Quando José Celso Martinez Corrêa, em 1958, ia estrear em teatro, exigiram dele um nome de guerra, curto, de fácil assimilação, mas ele insistiu para que assimilassem o seu, por completo, e justificava: quem vai fazer teatro somos nós quatro: o José, o Celso, o Martinez e o Corrêa. Era a estreia de quatro rebeldes que pretendiam se entregar ao teatro por inteiro, num só corpo mas com a alma povoada de múltiplas facetas.

E sua trajetória desde então até hoje tem ampliado as quatro entidades que José Celso Martinez Corrêa encarna, pois nele o verbo de Mário de Andrade se fez carne, quando o poeta assim se definiu: eu não sou um, sou quatrocentos, sou quatrocentos e cinquenta.
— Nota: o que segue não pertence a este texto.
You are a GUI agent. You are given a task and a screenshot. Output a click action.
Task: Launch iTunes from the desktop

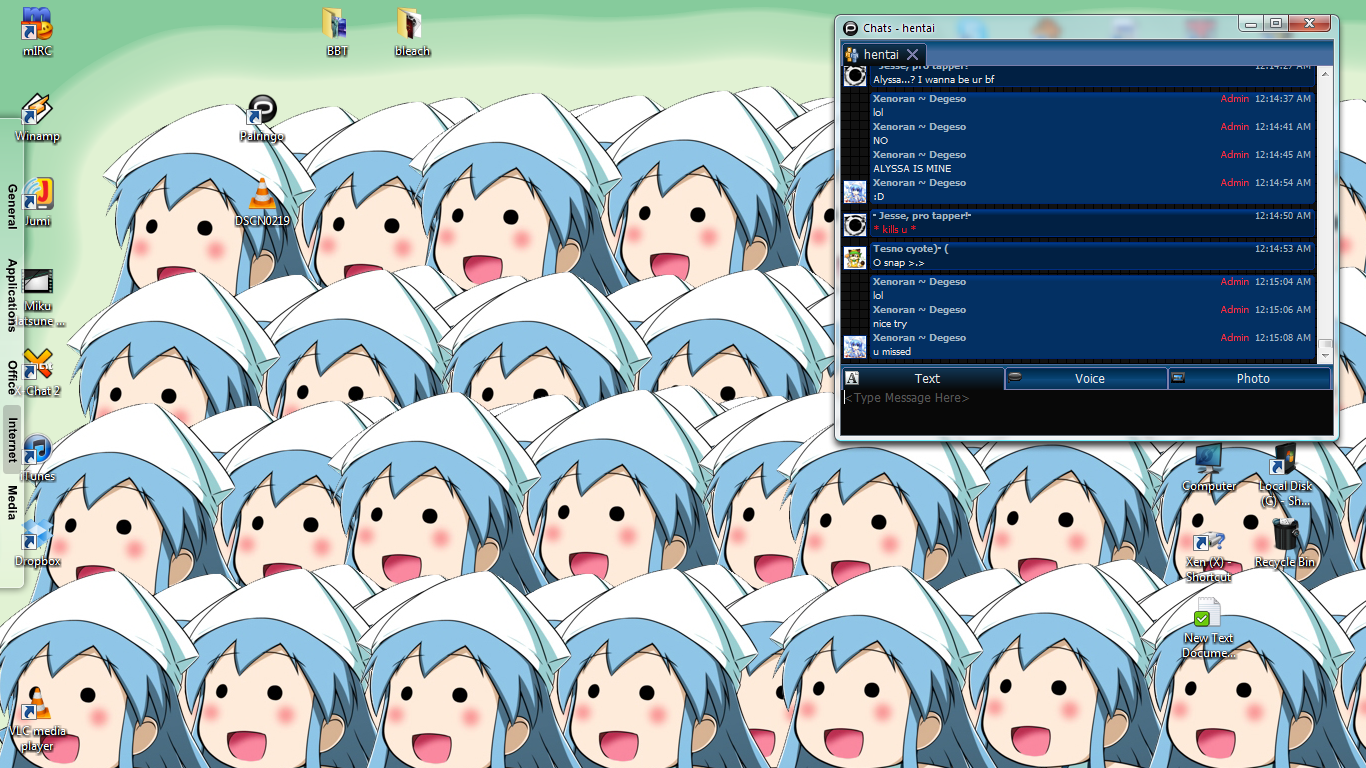[x=37, y=452]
É a encarnação desta multiplicidade que Zé Celso incorpora.

Esse Zé, Zé de excelso excesso, racional/sensorial, sempre antenado com a revolução das vanguardas europeias e norte-americanas, rastreou as poéticas de Stanislavski, Artaud, Brecht e Grotovski, filtrando e reprocessando informações, para criar uma poética própria, culturalmente antropofágica mas teatralmente autofágica e politicamente revolucionária, de difícil digestão tanto para a direita quanto para a esquerda da geração pré e pós-AI-5.

Nosso Zé é esse diretor incendiário que com a encenação de "O Rei da Vela", texto de Oswald de Andrade escrito em 1937 e montado trinta anos depois, influenciou e foi influenciado pela Tropicália e pelo cinema de Gláuber Rocha.

O Teatro do Grupo Oficina se contrapôs ao refinamento colonizado da Companhia Teatro Brasileiro de Comédia, menina dos olhos da elite paulistana quatrocentona, e também divergiu, em estratégia, até mesmo de grupos ideologicamente engajados na luta contra o golpe militar de 1964.

Nos anos 1960 o Oficina libertou o teatro da ditadura do mercado, rompeu com uma concepção judaico-cristã da cultura brasileira, carnavalizou a razão dialética de Brecht, subverteu a alienação-zona sul da carioca bossa-nova e profanou o escotismo dos nacionalistas, enfrentando os patrulhamentos ideológicos de todos os matizes. 

A bigorna de Zé Celso foi e é capaz de abrasileirar, sensualizar, atualizar, desmitificar e reescrever cenicamente os autores que encena, encarando os dramaturgos como parceiros de uma criação cuja postura transgride o conceito de fidelidade autoral para transformar o fenômeno teatral não tão-somente num exercício de contemplação estética, mas num acontecimento, num ato de relação interpessoal na qual os atores e a platéia vivem uma celebração dionisíaca.

Zé: personalidade histórica de um teatro contraditoriamente ritualístico e anárquico que herda de Nelson Rodrigues a apologia da cafonice e do mau gosto, e instaura a alquimia de mixar e transubstanciar a espetacularidades do Chacrinha, o desbunde da contracultura e a militância progressista dos chamados anos de chumbo.

As performances do Grupo Oficina revelam ao espectador os ritos de passagem de um alquimista cujo impulso de voracidade sobre si mesmo e sobre as circunstâncias de seu percurso histórico, fez do criador do Teatro Oficina, a emblematização de um processo alquímico em que ele, Zé Celso, mais do que um manipulador, é as próprias substâncias manipuladas e transubstanciadas. Zé, portanto, espetaculariza essa alquimia.